方眼

コルドラへの道の方眼のレビュー・感想・評価

コルドラへの道(1959年製作の映画)
4.1
1959年”They Came to Cordura”。1916年メキシコ反乱を鎮圧するアメリカ陸軍。戦場での勇者に名誉勲章を与えて、これから欧州への兵隊募集をかける第一次大戦の世論対策としたい。以前の戦場で塹壕に身を隠したことから臆病者との評判が立ち、冷遇されているソーン少佐。無能でうるさい小男大佐の横一列突撃を観察、農場に立てこもるメキシコ兵たちを正面から攻撃して敗戦の危機だったが、作戦の穴を現場で勇敢な兵卒がうめる構図。結果、5人の勇者たちと裏切りの女農場主を連れて、基地のあるコルドラへと向かう。
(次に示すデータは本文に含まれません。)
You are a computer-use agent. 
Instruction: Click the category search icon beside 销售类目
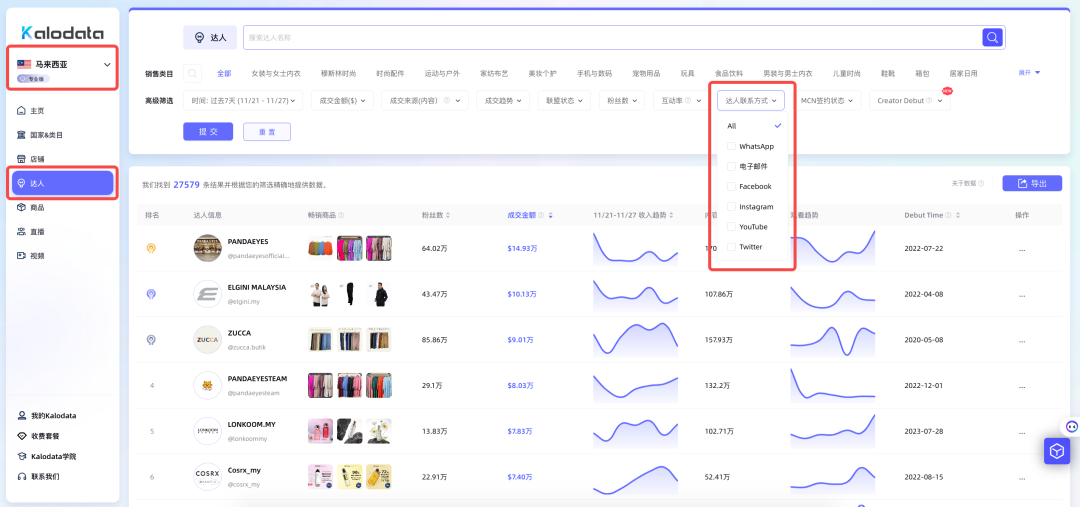point(192,73)

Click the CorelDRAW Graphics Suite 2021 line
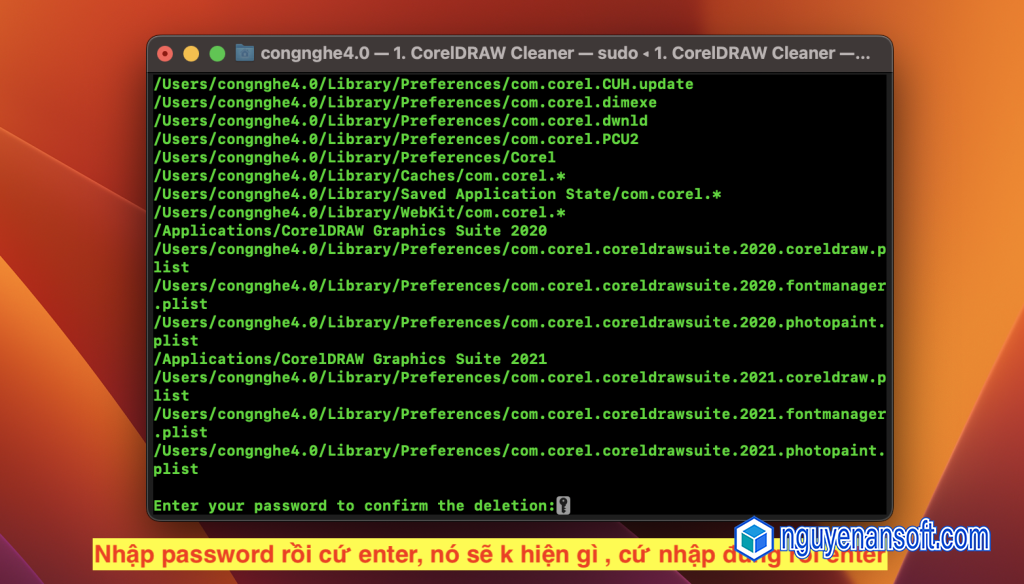(x=350, y=359)
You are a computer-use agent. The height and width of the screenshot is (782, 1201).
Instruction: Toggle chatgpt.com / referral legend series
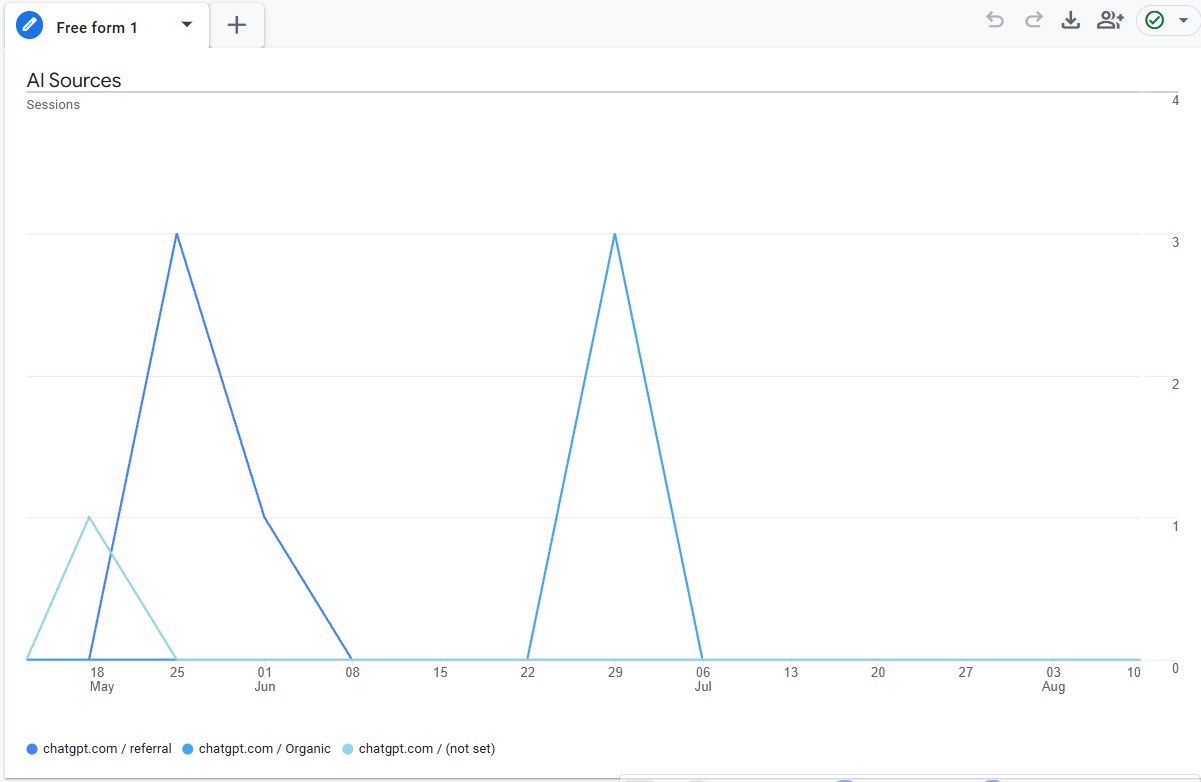pyautogui.click(x=107, y=748)
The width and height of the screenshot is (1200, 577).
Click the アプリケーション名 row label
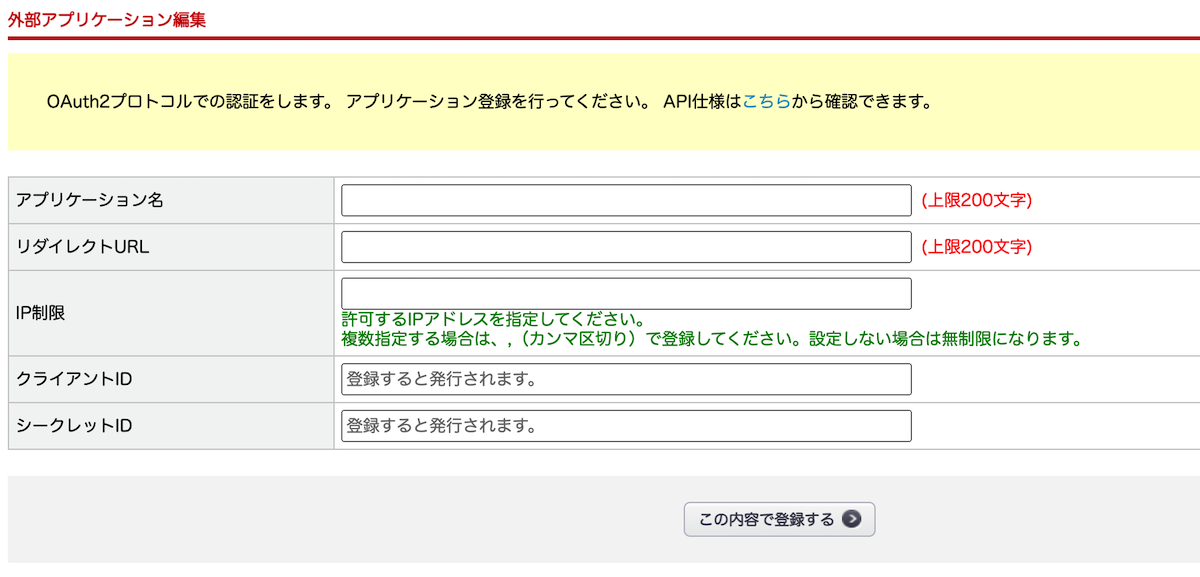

途中メキシコ兵に馬を盗られて徒歩行軍。汽車の線路にたどり着くが基地は遠い。冒頭の戦いはシネスコ画面でダイナミック、黒澤「影武者」っぽいロングの編集、馬と砂埃、勇敢な開門、これは両方が教科書にしているのがフォード砦モノだからだろう。戦闘はこれくらいであとは辛い道中が延々。コルドラはゴルゴタと思えば、少佐はイエスで、5人の兵卒は使徒、なかにはユダ的な軍曹もいて、農場主アデレーデはマグダラのマリア。飲んだり消毒したり、やたらにジンが活躍するのもマリアの香油に模している。少佐はコルドラ直前で一回死にかけ、復活する。兵士への聞き取りを記録した黒い手帳は新約聖書的。ジョン・ウェインが文句言うのもわかるしマッチョ西部活劇を期待すると評価低いだろう。戦争映画であり西部劇だが、「ポセイドン・アドベンチャー」に近い極限状況の集団脱出ドラマ。